§ **Exercise instructions**
There is a line containing "Instruction: Open the" in the entries below. Repeat that line and every line after it exactly, and nothing more.
<<<<
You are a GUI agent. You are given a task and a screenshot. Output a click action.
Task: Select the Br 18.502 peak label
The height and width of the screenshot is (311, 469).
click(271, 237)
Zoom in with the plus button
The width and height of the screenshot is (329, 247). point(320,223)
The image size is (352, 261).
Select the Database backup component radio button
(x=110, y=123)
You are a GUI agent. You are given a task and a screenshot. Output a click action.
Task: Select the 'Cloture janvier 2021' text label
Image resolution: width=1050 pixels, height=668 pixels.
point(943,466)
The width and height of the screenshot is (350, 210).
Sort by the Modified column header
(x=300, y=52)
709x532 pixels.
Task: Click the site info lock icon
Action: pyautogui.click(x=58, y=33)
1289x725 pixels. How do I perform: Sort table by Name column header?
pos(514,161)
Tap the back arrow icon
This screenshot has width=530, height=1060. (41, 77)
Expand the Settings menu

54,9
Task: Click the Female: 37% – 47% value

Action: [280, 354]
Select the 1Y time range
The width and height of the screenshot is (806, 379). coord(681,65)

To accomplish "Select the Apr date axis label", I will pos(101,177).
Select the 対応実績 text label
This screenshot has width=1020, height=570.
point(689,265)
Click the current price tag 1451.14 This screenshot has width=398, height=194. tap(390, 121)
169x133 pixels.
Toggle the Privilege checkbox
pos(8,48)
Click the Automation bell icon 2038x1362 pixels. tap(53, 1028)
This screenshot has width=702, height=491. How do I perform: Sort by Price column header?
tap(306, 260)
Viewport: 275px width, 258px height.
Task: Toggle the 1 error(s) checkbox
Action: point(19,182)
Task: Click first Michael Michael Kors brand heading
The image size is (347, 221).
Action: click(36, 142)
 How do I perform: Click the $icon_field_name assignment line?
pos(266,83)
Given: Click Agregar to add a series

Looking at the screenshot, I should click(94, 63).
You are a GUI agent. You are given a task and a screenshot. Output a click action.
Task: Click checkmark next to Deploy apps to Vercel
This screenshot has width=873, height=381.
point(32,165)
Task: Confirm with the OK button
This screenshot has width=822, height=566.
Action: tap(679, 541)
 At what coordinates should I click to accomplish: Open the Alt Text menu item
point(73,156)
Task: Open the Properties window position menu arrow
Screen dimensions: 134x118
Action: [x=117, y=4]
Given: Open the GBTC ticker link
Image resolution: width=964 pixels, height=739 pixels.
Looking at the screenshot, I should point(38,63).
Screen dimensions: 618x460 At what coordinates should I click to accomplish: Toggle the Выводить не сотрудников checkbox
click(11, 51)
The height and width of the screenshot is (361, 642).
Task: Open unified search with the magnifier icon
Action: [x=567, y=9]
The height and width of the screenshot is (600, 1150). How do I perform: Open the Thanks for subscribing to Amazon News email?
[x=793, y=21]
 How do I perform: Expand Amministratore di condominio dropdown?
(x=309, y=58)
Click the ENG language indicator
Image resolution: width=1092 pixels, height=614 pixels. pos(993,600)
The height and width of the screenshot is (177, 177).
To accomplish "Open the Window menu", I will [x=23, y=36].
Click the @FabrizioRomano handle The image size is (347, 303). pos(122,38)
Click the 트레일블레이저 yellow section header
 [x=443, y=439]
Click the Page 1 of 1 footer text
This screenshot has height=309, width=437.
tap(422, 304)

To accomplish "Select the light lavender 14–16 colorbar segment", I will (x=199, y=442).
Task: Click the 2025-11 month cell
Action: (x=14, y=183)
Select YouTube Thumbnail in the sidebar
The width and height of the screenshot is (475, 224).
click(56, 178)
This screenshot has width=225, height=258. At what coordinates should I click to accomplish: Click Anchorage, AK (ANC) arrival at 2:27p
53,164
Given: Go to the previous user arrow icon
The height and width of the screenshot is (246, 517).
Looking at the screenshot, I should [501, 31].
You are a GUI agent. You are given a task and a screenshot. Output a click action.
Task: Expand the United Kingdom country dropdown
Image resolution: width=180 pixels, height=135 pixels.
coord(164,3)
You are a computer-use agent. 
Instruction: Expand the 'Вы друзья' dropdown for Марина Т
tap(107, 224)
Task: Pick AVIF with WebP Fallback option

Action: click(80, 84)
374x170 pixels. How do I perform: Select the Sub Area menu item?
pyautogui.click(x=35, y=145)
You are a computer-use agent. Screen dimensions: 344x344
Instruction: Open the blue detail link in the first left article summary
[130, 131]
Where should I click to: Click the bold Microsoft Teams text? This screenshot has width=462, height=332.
>>>>
§ **Answer to this task**
Instruction: Open the blue detail link in the first left article summary
[130, 131]
Where should I click to: Click the bold Microsoft Teams text? This screenshot has width=462, height=332.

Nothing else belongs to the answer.